It was many a day since the poor beast had known the comfort of four walls and a roof—if indeed he ever had! For two whole days, barring meal times, he slept like a log; on the third he roused himself from his lethargy, trotted up and down the room, poked his nose into every corner, and showed every sign of being wide awake at last.
The dog must have a name, and the good schoolmaster was not long in finding one. Azor and Faithful are names that never come amiss for poor folk’s dogs; he chose Azor, perhaps keeping Faithful for himself—and he well deserved it! He had only to move his lips, pronouncing the two syllables “Az-or” below his breath, and the dog was instantly on the alert, looking up at him with roguish eyes, wondering what he was going to say next. No doubt of it, he was a very intelligent animal.
It was a happy household. Not that bread was over and above plentiful; but people who have nothing are cheaply satisfied, and if stomachs were pinched some days, at any rate hearts were never chilled. The dog had come into the man’s life like a special providence; henceforth his existence had an object; he had some one to love, some one besides himself to think of; poverty, so heavy a burden for a lonely man, seemed almost a boon now there were two to bear it—like a load of which each carries his half.

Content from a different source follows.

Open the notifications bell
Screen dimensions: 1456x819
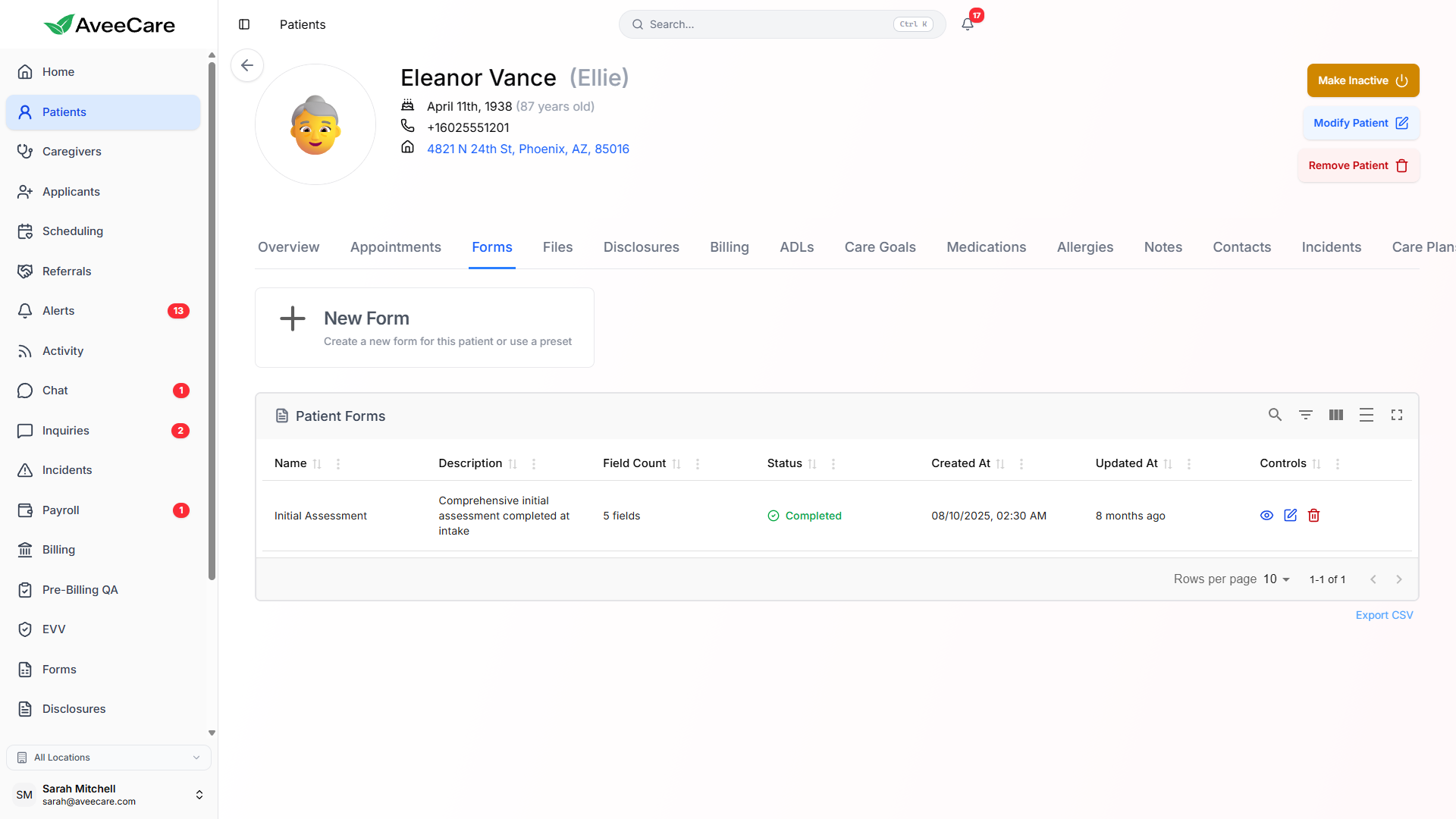968,24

He loved and indulged him like a child, and something of selfishness entering into all ardent affections, Azor soon came to represent all humanity in his eyes. One day, to make him look fine, he fastened in the coarse hair of his neck a pink bow a young girl had dropped in the street, and told himself the dog was the handsomest beast alive. Slender greyhound, fleet-footed pointer, sturdy Newfoundland, none were a patch, in the eye of this partial judge, on the little ragged-haired, undersized mongrel he had introduced to his hearth and home.
Azor had just as great an admiration for his master. Sitting up on his haunches in front of him, he would gaze into his face for hours together in a sort of ecstasy.
Did he see him transmuted into something other than he was, or did the rough face, scored with its network of heavy wrinkles, from amid which the nose shone like a beacon-fire, embody for the wee doggie the beau-ideal of manly beauty? For my part, I think Azor beheld in it a beauty of a higher sort than the perishable beauty of the features; the old man, to be sure, was goodness incarnate, and is not goodness the highest form of beauty?
They lived for one another. Azor yapped, and the old man talked, and between them they had wonderful fine dialogues; beginning in the garret, these were resumed in the street the days they took the air together.
The pair might be seen marching side by side, the old man laughing, the dog laughing, too, in a way he had of his own. And so they wandered through the streets, in search of quiet, both taking little short steps. True, Azor was young still, and would have liked to dart on ahead; but his friend could not have kept up, and that was quite enough to make him adopt the peaceful gait of a dog who has ceased to care for the distractions of the roadside.
But out in the fields you may be sure this sedateness was exchanged for wild excitement. Intoxicated by the open air, Azor would dash away, gambolling and wheeling and leaping like a mad creature, and performing a hundred tricks that mightily amused his good old master.